RECORD SET |
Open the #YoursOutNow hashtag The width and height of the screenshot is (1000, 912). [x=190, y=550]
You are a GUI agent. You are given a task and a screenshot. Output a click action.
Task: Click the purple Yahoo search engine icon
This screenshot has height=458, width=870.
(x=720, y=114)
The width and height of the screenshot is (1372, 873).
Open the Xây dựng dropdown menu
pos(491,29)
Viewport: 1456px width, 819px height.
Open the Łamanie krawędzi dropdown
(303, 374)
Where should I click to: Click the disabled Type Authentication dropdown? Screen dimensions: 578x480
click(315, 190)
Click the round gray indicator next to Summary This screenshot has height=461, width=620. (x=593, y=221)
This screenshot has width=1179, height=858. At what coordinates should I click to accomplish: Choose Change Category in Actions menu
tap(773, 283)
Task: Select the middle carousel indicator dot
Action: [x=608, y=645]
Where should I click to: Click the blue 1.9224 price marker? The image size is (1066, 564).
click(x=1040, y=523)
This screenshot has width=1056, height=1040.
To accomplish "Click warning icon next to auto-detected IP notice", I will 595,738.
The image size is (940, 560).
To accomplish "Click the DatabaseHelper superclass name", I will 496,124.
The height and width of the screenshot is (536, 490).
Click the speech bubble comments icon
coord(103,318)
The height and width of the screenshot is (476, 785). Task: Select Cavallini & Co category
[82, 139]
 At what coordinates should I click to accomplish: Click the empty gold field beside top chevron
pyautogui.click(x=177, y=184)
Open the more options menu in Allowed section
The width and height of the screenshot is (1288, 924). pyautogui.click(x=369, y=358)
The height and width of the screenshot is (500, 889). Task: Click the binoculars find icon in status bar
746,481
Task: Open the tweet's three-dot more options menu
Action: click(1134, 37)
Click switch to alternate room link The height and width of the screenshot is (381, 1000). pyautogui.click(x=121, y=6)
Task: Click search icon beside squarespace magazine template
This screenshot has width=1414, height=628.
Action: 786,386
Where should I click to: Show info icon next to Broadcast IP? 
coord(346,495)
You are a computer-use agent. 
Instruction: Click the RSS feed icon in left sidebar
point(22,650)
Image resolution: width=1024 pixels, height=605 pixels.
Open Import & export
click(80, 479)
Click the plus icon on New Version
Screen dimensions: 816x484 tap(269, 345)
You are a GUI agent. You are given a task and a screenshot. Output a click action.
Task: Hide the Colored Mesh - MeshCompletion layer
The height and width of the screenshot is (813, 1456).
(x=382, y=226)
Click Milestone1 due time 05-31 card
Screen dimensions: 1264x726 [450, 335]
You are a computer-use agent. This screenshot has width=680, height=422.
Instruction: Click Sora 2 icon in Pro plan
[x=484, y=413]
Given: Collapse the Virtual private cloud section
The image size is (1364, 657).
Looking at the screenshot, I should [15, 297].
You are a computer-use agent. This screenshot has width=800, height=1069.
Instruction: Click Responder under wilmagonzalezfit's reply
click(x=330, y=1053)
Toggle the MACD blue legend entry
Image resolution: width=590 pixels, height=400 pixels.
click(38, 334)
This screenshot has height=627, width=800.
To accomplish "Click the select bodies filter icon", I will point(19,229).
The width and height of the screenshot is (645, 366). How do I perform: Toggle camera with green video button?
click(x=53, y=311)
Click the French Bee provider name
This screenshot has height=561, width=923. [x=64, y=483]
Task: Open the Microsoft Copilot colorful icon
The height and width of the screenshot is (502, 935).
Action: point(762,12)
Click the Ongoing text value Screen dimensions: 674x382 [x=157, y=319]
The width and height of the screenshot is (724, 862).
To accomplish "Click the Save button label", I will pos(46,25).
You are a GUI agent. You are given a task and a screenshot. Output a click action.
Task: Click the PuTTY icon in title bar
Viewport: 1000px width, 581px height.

EXERCISE | Across the records above, return every line that contains the word "search".

FINISHED EXERCISE |
Task: Click the purple Yahoo search engine icon
Task: Click search icon beside squarespace magazine template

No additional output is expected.